** Opening Data to process block **

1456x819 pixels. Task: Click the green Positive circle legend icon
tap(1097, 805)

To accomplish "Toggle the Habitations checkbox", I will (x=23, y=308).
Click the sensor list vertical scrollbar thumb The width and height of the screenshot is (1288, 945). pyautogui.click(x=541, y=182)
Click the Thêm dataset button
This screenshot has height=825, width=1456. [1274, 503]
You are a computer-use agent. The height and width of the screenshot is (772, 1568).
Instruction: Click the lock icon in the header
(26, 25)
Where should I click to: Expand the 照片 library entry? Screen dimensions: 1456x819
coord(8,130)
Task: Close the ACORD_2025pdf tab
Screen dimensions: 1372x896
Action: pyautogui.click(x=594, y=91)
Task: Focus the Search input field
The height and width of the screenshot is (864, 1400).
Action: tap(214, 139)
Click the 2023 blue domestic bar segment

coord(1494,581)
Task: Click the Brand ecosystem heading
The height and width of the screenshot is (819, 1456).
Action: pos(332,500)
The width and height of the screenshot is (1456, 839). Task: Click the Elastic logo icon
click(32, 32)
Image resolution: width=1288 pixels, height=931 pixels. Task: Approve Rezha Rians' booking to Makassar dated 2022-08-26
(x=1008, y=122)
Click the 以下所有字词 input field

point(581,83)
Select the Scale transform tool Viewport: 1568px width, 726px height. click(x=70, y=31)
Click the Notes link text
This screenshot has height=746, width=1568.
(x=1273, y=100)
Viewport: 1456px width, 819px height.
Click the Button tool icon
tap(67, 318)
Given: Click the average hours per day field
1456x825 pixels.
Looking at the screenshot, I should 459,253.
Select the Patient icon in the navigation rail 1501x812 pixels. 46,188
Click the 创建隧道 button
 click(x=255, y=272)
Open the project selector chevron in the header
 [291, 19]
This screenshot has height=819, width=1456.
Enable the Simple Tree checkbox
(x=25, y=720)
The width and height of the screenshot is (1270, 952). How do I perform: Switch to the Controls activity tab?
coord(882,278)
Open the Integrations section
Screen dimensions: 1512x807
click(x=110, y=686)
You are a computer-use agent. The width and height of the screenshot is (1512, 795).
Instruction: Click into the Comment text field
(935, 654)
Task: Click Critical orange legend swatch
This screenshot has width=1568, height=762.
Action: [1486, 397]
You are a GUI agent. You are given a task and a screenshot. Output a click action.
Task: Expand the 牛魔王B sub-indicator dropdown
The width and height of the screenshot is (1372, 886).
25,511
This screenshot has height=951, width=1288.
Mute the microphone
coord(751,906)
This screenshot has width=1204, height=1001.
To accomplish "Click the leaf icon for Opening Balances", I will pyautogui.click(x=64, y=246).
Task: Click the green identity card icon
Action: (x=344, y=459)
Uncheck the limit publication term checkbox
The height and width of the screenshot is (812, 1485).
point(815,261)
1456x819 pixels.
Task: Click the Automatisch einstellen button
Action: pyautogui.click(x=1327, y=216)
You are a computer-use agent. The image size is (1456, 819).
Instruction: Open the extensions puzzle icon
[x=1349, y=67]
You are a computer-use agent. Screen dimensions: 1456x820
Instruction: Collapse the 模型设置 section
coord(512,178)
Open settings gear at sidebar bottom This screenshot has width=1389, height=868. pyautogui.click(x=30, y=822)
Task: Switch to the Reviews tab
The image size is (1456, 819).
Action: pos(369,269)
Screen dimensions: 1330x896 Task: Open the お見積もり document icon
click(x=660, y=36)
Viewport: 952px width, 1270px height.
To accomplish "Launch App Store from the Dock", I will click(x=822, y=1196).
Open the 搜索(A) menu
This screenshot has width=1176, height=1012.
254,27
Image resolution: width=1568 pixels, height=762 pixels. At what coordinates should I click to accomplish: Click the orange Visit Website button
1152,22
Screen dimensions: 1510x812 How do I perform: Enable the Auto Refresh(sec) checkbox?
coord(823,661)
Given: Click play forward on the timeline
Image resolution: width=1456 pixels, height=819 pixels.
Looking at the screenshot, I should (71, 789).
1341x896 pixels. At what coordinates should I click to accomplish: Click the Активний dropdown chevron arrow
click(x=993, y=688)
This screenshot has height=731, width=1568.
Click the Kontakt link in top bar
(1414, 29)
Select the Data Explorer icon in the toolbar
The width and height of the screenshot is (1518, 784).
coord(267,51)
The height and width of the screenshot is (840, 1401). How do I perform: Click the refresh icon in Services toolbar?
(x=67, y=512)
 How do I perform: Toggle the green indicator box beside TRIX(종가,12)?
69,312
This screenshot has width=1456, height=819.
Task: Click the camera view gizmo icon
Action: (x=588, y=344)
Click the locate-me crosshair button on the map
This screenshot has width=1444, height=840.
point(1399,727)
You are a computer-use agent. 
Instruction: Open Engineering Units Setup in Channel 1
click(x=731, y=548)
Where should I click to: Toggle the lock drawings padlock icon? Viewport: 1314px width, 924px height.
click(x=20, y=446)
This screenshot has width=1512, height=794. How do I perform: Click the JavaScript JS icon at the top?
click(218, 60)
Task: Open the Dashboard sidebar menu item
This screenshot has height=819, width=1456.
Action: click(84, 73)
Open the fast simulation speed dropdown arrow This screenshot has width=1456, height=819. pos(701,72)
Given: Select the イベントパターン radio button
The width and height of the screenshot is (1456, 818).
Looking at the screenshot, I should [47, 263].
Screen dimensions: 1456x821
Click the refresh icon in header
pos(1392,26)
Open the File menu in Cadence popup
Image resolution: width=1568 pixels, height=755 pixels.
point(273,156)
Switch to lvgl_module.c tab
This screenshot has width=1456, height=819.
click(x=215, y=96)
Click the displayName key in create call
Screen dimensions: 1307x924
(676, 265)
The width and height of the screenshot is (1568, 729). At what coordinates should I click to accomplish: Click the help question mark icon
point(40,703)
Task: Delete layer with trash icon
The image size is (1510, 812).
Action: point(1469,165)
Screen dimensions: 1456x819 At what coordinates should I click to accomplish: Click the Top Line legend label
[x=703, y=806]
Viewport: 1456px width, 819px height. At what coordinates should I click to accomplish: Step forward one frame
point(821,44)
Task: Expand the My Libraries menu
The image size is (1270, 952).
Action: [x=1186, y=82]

** Closing Data to process block **

» **Your assignment**
How many lines of the material above have the word "sidebar" in them? Give only that number.

» **Expected answer**
2